America is dying in the manner in which all imperial projects die. 
Joseph Tainter, in his book “The Collapse of Complex Societies,” 
argues that the costs of running and defending an empire 
eventually become so burdensome, and the elite becomes so 
calcified, that it becomes more efficient to dismantle the 
imperial superstructures and return to local forms of 
organization. At that point the great monuments to empire, from 
the Sumer and Mayan temples to the Roman bath complexes, are 
abandoned, fall into disuse and are overgrown. But this time 
around, Tainter warns, because we have nowhere left to migrate and 
expand, “world civilization will disintegrate as a whole.” This 
time around we will take the planet down with us.

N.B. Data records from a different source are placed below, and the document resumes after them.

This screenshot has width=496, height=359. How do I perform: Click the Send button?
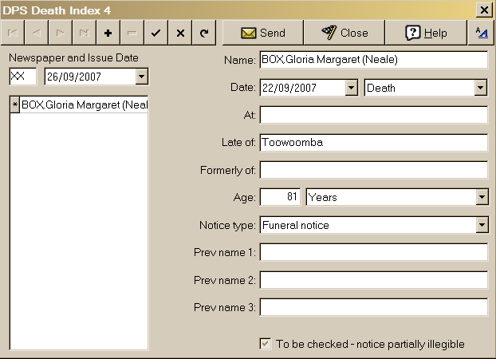click(262, 33)
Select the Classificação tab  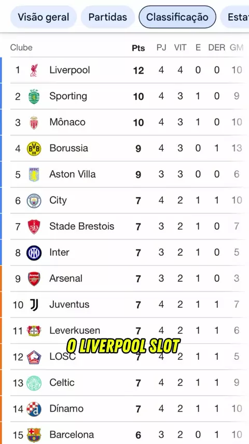177,17
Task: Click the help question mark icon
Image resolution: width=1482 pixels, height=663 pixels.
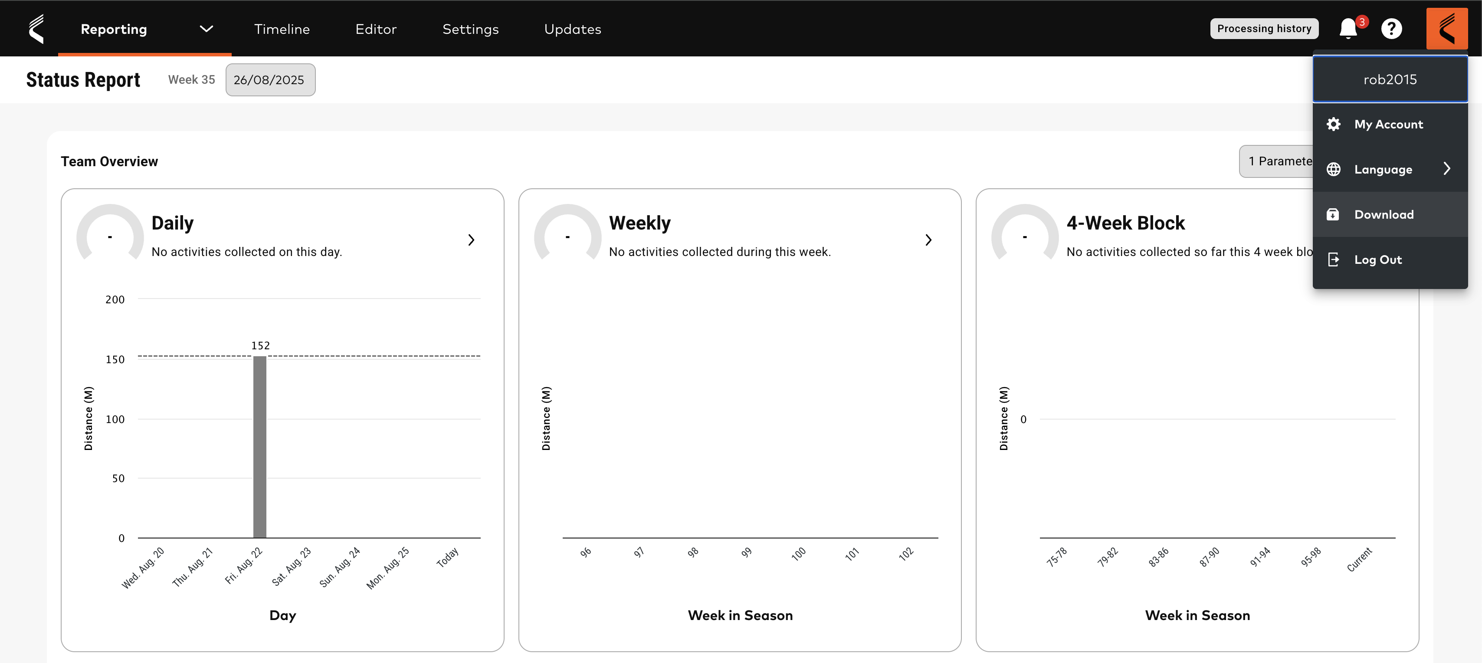Action: (1392, 28)
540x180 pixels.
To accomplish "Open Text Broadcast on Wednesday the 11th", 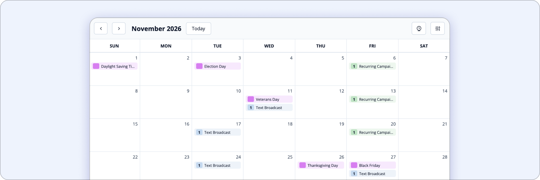I will point(269,107).
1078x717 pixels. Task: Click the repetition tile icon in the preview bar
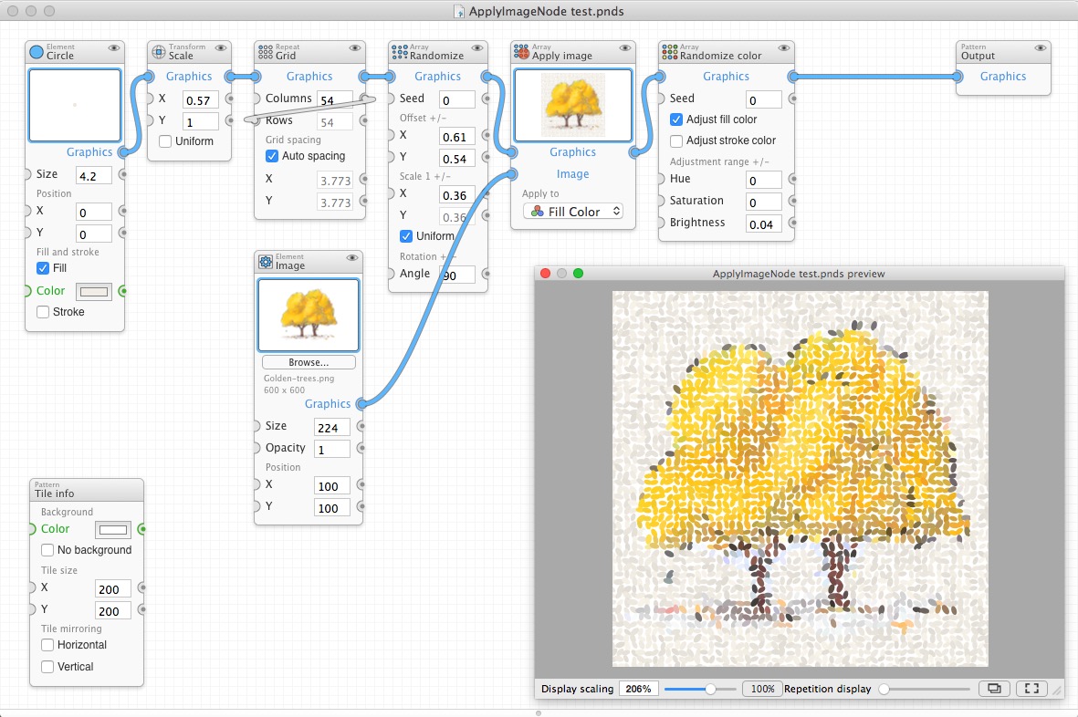tap(993, 689)
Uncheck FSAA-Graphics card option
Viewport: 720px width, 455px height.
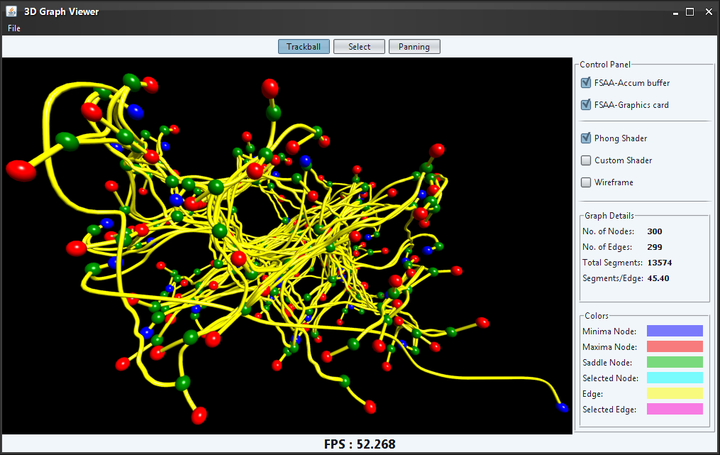tap(586, 105)
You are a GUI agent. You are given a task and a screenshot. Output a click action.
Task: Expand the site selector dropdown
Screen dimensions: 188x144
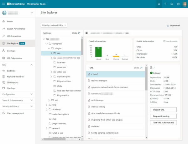click(32, 13)
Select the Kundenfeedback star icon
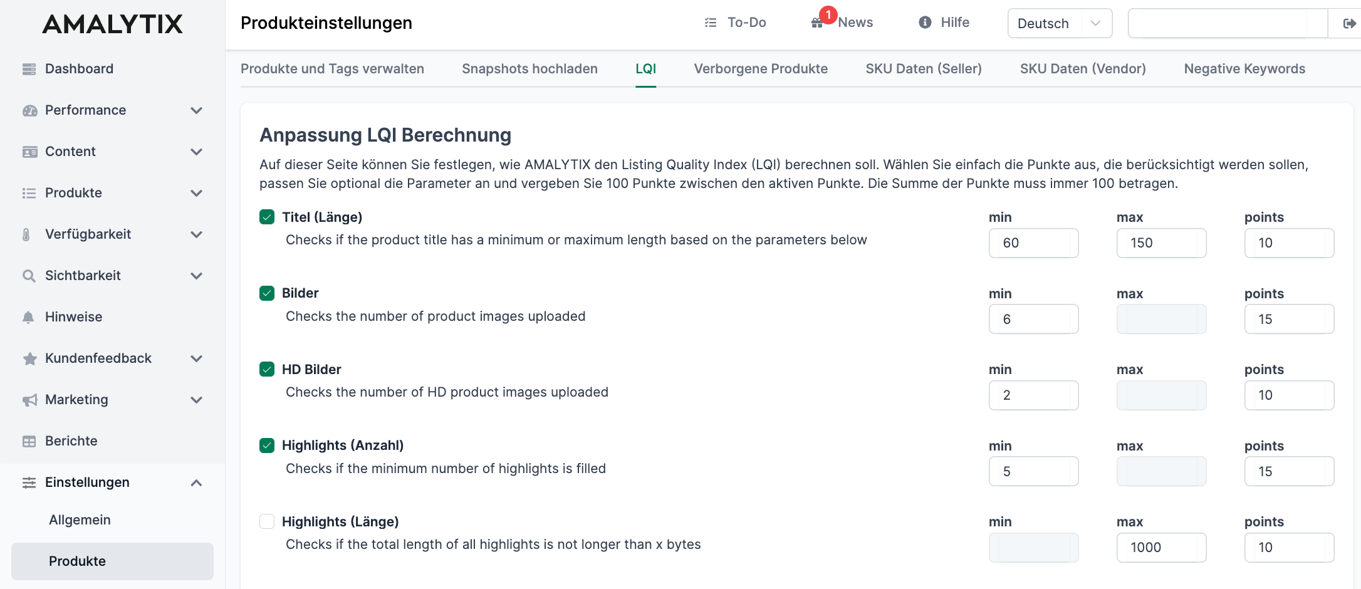 pyautogui.click(x=29, y=358)
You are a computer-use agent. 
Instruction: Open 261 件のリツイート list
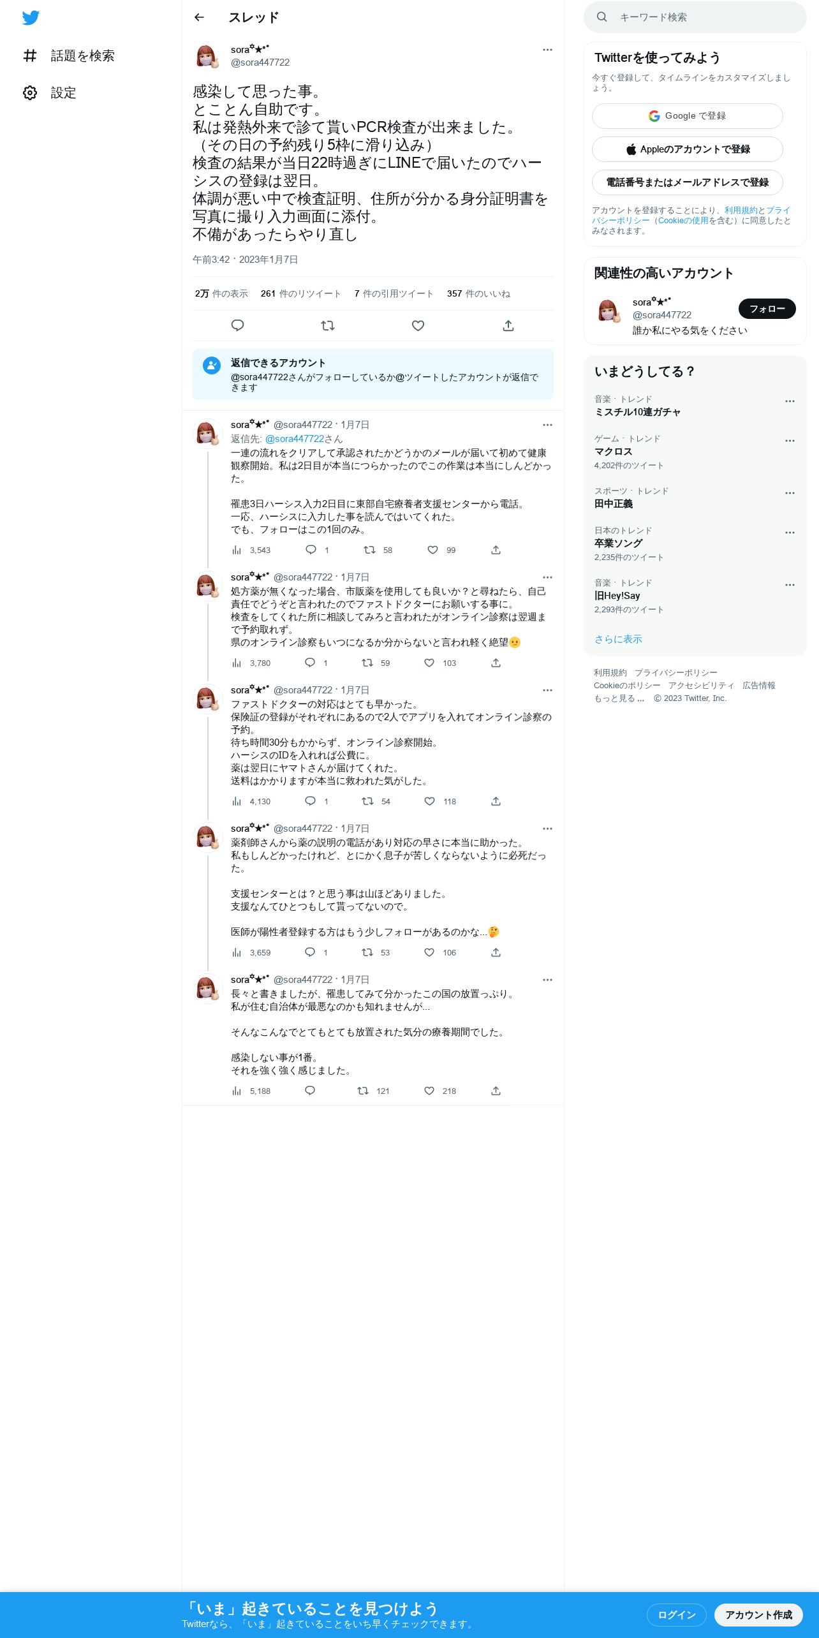(300, 293)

“We in the lucky countries of the West now regard our two-century 
bubble of freedom and affluence as normal and inevitable; it has 
even been called the ‘end’ of history, in both a temporal and 
teleological sense,” writes Ronald Wright in “A Short History of 
Progress.” “Yet this new order is an anomaly: the opposite of what 
usually happens as civilizations grow. Our age was bankrolled by 
the seizing of half the planet, extended by taking over most of 
the remaining half, and has been sustained by spending down new 
forms of natural capital, especially fossil fuels. In the New 
World, the West hit the biggest bonanza of all time. And there 
won’t be another like it—not unless we find the civilized Martians 
of H.G. Wells, complete with the vulnerability to our germs that 
undid them in his War of the Worlds.”

The moral and physical contamination is matched by a cultural 
contamination. Our political and civil discourse has become 
gibberish. It is dominated by elaborate spectacles, celebrity 
gossip, the lies of advertising and scandal. The tawdry and the 
salacious occupy our time and energy. We do not see the walls 
falling around us. We invest our intellectual and emotional energy 
in the inane and the absurd, the empty amusements that preoccupy a 
degenerate culture, so that when the final collapse arrives we can 
be herded, uncomprehending and fearful, into the inferno.